Background: Cigarette smoking is a significant risk factor for both chronic obstructive pulmonary disease (COPD) and periodontal disease. The goal of this study was to better understand the role of smoking in a possible relationship between periodontal disease and COPD.
Methods: The study population consisted of 7,625 participants in the Third National Health and Nutrition Examination Survey (NHANES III) during 1988-1994 who were aged 30 years or older when examined and who received a spirometric examination. The data analysis employed logistic regression models and accounted for the complex sampling design used in NHANES III.
Results: After adjustment for potential confounders, there was no statistically significant association between periodontal disease and COPD among former or non-smokers. Current smokers with > or = 4 mm mean loss of attachment had an odds ratio of 3.71 (95% confidence interval: 1.74, 7.89).

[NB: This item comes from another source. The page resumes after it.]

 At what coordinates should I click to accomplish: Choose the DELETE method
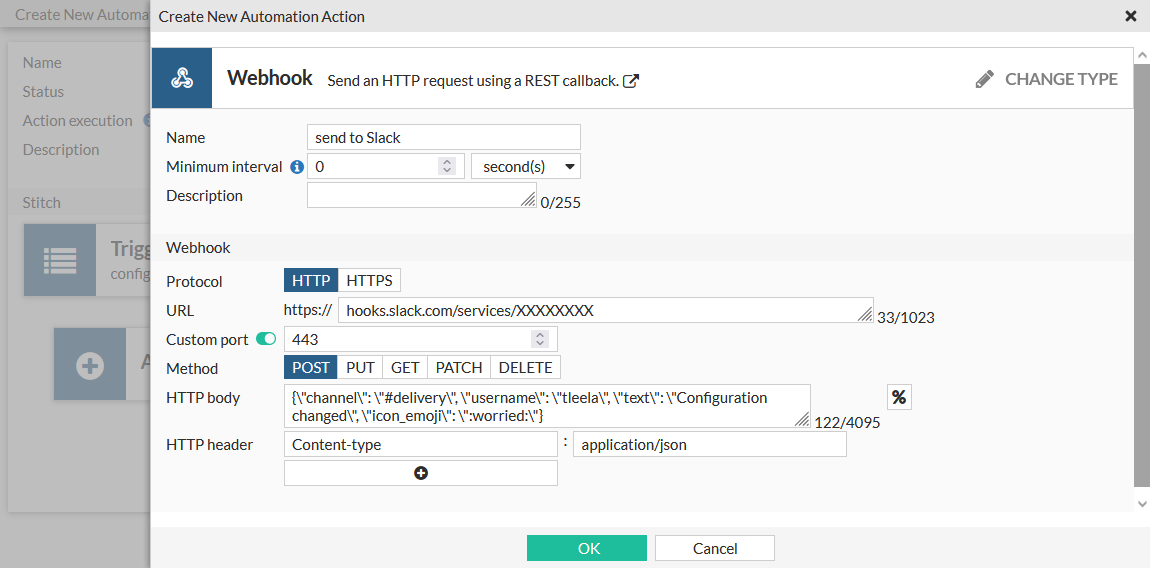[x=525, y=368]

Conclusions: These results suggest that cigarette smoking may be a cofactor in the relationship between periodontal disease and chronic obstructive pulmonary disease. The key role played by smoking in the etiology of both periodontal disease and chronic obstructive pulmonary disease suggests that much of the observed increase in risk may actually reflect the exposure to smoking. Additional research into smoking-related effect modification is needed to clarify the role of periodontal disease in the etiology of smoking-related systemic diseases.